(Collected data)
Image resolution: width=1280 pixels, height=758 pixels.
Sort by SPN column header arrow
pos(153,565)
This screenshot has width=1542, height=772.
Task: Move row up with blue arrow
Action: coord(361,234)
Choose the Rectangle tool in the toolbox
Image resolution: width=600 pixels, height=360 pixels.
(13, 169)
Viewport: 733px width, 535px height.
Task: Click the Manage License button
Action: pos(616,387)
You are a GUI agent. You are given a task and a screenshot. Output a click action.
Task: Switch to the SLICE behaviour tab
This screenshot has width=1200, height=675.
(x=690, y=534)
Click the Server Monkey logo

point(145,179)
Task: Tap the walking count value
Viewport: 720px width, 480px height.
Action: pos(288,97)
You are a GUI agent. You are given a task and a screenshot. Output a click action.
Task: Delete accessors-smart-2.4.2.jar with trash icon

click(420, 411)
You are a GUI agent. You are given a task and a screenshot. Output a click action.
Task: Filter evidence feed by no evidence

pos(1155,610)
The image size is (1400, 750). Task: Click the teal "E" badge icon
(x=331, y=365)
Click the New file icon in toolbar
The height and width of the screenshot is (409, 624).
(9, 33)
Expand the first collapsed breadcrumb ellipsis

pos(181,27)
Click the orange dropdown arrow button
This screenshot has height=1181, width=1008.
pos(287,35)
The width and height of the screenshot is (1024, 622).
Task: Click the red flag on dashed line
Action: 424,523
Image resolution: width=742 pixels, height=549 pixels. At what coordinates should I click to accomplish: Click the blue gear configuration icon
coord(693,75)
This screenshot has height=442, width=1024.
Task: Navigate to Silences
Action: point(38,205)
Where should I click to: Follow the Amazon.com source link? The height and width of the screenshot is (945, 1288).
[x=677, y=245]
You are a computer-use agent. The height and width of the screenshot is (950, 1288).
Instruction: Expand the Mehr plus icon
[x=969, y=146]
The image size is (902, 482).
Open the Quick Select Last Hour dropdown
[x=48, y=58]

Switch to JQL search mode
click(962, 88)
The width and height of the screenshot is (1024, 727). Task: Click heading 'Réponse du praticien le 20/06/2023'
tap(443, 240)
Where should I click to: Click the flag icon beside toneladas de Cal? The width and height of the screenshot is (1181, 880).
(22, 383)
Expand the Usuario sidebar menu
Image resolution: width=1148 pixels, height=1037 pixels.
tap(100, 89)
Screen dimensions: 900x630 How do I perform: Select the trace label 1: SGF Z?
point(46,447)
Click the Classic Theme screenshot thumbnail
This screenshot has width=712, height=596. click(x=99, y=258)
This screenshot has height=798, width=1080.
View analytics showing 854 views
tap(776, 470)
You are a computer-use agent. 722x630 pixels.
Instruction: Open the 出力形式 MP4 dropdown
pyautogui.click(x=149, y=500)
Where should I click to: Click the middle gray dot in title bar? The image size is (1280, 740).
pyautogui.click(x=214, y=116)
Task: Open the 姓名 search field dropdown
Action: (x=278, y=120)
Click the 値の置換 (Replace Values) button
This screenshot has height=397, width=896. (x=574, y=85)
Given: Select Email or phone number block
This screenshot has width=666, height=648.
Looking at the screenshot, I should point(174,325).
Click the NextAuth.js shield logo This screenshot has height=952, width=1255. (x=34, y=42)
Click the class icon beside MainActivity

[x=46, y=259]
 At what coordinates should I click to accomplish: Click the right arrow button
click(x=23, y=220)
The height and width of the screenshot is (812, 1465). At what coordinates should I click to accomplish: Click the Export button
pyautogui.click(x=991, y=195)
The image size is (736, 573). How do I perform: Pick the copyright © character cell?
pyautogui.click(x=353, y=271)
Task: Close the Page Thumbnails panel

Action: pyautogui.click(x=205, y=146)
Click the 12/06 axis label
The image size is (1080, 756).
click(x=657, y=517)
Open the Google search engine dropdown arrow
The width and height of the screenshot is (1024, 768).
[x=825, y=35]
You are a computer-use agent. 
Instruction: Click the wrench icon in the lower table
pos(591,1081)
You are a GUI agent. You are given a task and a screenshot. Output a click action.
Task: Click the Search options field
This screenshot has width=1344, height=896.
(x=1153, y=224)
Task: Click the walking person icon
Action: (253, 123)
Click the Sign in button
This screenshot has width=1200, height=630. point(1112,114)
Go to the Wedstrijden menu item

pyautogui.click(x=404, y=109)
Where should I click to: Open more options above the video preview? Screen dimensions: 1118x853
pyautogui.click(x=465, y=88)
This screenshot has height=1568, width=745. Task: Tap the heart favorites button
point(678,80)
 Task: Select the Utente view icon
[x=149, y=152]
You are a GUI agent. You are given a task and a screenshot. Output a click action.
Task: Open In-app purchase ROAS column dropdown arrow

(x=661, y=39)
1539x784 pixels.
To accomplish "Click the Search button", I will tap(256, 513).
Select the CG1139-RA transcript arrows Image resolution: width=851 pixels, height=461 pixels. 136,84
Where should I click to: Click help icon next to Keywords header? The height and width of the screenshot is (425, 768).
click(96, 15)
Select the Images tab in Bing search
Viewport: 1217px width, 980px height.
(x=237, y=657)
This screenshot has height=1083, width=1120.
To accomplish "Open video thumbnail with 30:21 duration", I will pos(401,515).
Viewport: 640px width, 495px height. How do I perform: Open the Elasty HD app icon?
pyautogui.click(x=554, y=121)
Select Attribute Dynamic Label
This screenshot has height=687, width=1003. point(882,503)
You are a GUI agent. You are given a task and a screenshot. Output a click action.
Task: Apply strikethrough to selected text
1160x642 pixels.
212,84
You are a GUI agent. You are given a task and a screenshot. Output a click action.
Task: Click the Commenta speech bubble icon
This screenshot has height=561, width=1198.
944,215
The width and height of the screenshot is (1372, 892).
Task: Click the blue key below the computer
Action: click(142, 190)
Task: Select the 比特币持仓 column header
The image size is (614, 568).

ACTION ITEM: Copy all lines above containing the string "will".

TASK ANSWER:
To accomplish "Click the Search button", I will tap(256, 513).
To accomplish "Open video thumbnail with 30:21 duration", I will pos(401,515).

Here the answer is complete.